The court further determined that one could intercept an electronic communication in violation of the Wiretap Act even if the act of intercepting occurred long after the communication in question was made (or posted to a web site). In other words, the act of intercepting the communication did not have to occur contemporaneously with, or at the time the intercepted communication was made.

Given the foregoing, the court determined that it would be a violation of the Wiretap Act to access and review the contents of a password protected web site without the consent of the owner of the site. Said the court "the contents of secure websites are "electronic communications" in intermediate storage that are protected from unauthorized interception under the Wiretap Act." The court also held that the same acts would constitute a violation of the Stored Communications Act, which prohibits unauthorized access of "a facility through which an electronic communication service is provided."

The court noted that one who views a web page "readily accessible to the general public" does not violate the Wiretap Act 18 USC Section 2511(2)(g)(1). In addition, the court noted that it is not a violation of the Wiretap Act to intercept an electronic communication where "one of the parties to the communication has given prior consent to such interception ...".

The Ninth Circuit determined that Wong's grant to Davis of permission to use his name to access the site did not fall within this exception, because Wong had never himself accessed the web site. Other issues of fact existed, however, as to the effect of Gardner's consent, or the failure of Konop to bar Davis from further access to the site after he allegedly learned thereof.

The Ninth Circuit also reinstated plaintiff's claims under the Railway Labor Act ("RLA"). Finding that this was a matter for the courts, and not for mandatory arbitration, the court held that plaintiff had stated viable claims which, if proven, would establish violations of the FLA. "Absent a legitimate justification, employers are generally prohibited from engaging in surveillance of union organizing activities." The court held that by accessing a secure web site, an employer would run afoul of this prohibition.

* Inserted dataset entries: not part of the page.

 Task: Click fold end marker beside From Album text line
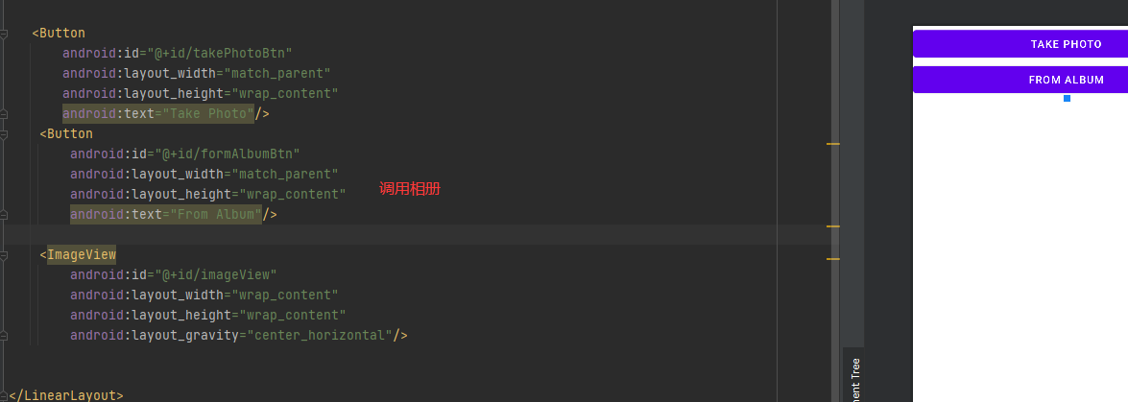4,214
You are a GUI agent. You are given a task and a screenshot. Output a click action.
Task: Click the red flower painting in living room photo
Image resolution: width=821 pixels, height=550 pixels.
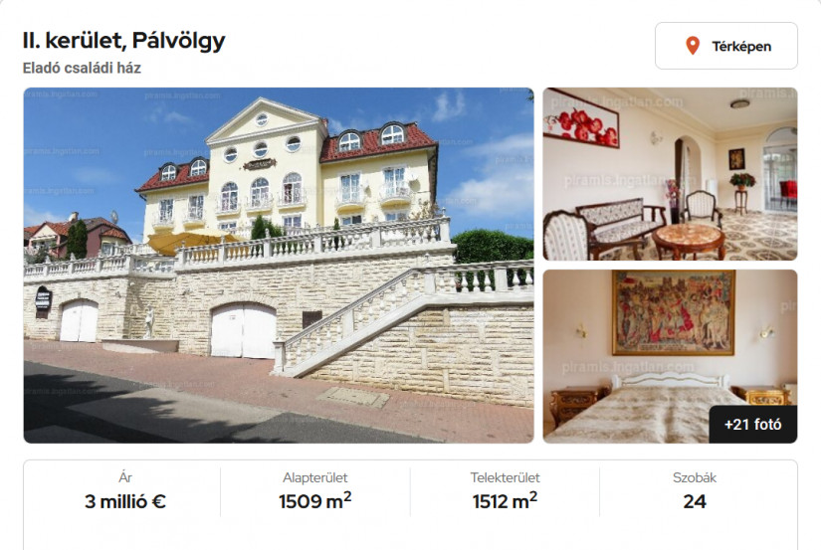coord(582,121)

Said the court:

In NLRB v. Unbelievable, Inc., we upheld the Board's finding that the employer 'engaged in unfair labor practices by eavesdropping on private conversations between employees and a Union representative ... We see no principled distinction between the employer's eavesdropping in Unbelievable and Hawaiian's access of Konop's secure web site.

The court further held that if defendant had disclosed the contents of Konop's web site to the ALPA, defendant would have violated the FLA's prohibitions against "employers ... providing assistance to a union or labor faction." The court also held that plaintiff had stated a viable claim under the RLA by alleging that defendant had improperly coerced and threatened him by threatening to sue Konop for defamation as a result of the statements made on his web site. Finding that plaintiff had raised triable issues of fact as to each of these claims, the Ninth Circuit reversed the district court, and denied defendant's motion for summary judgment.

Defendant Hawaiian argued that it could not be held to have violated the RLA as a matter of law because Konop, by publishing his web site, had not engaged in activity protected by the statute. Hawaiian argued that Konop had "forfeited any protection he would otherwise enjoy because his articles contained malicious, defamatory and insulting material known to be false." The court held that most of the statements at issue constituted "rhetorical hyperbole" protected under the RLA. As to the balance, the court held that plaintiff had raised triable issues of fact as to whether the statements in question were in fact defamatory which mandated denial of defendant's motion for summary judgment.